Elle pointe du doigt cette pandémie qui ne permet plus les rencontres vespérales au niveau des villages. Elles servaient de plateforme pour donner des conseils aux couples et les motifs de leur conflit étaient présentés sur les lieux. Les gens rentraient à la maison après avoir été réconciliés. Elle promet que l’on trouvera un moyen de prévention des conflits au sein des couples.

La vice-maire en charge des affaires sociales, Elisabeth Mujawamariya, a affirmé que sur base des rapports des instances décentralisées, la violence basée sur le genre est en hausse mais cela est dû à l’ivresse.

« Même si les cabarets sont fermés, les boutiques vendent l’alcool. Les gens les achètent et les consomment dans leurs familles. Lorsqu’ils deviennent ivres, ils dénichent les problèmes. Mais nous sommes en train de chercher un moyen d’organiser un dialogue avec les familles dans le but de prévenir les conflits. En cas de violence, la femme doit savoir porter plainte pour être rétablie dans ses droits, » avance-t-elle.

Rappelons que les résultats d’une recherche organisée par « Christian University of Rwanda » en 2019 sur la violence faite aux femmes en famille montrent que le taux est très élevé.

Ce travail scientifique visait à montrer le taux de violence faite aux femmes, le rôle des hommes, les causes, les preuves matérielles, les conséquences et les mesures à prendre pour éradiquer ce mal ou réduire sa fréquence de façon significative.

Pour que cette recherche puisse donner des résultats crédibles, un échantillon de 220 personnes dont 110 hommes et 110 femmes a été sélectionné dans 11 districts, dans toutes les provinces et la ville de Kigali.

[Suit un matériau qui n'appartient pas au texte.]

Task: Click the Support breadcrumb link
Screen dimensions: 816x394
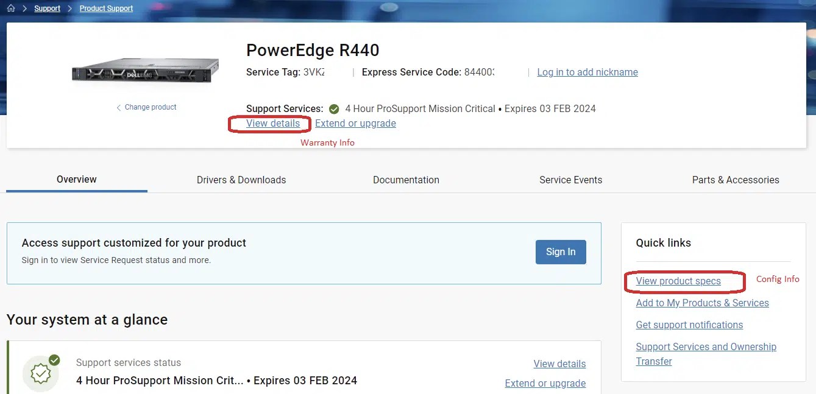Action: [47, 8]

Les résultats montrent que le taux de violence faite aux femmes est très élevé car 73,6% des femmes interrogées ont été victimes d’une des violences, au moment où 90% de violences ont été faites par les hommes sur leurs conjointes.

Les femmes interrogées dans toutes les catégories ont été victimes de l’une des violences basées sur le genre. 86,3% ont un niveau inférieur ou égal à l’école primaire, 62,9% ont fait l’enseignement secondaire et supérieur, 80% des femmes sont rurales et 70% vivent dans le milieu urbain.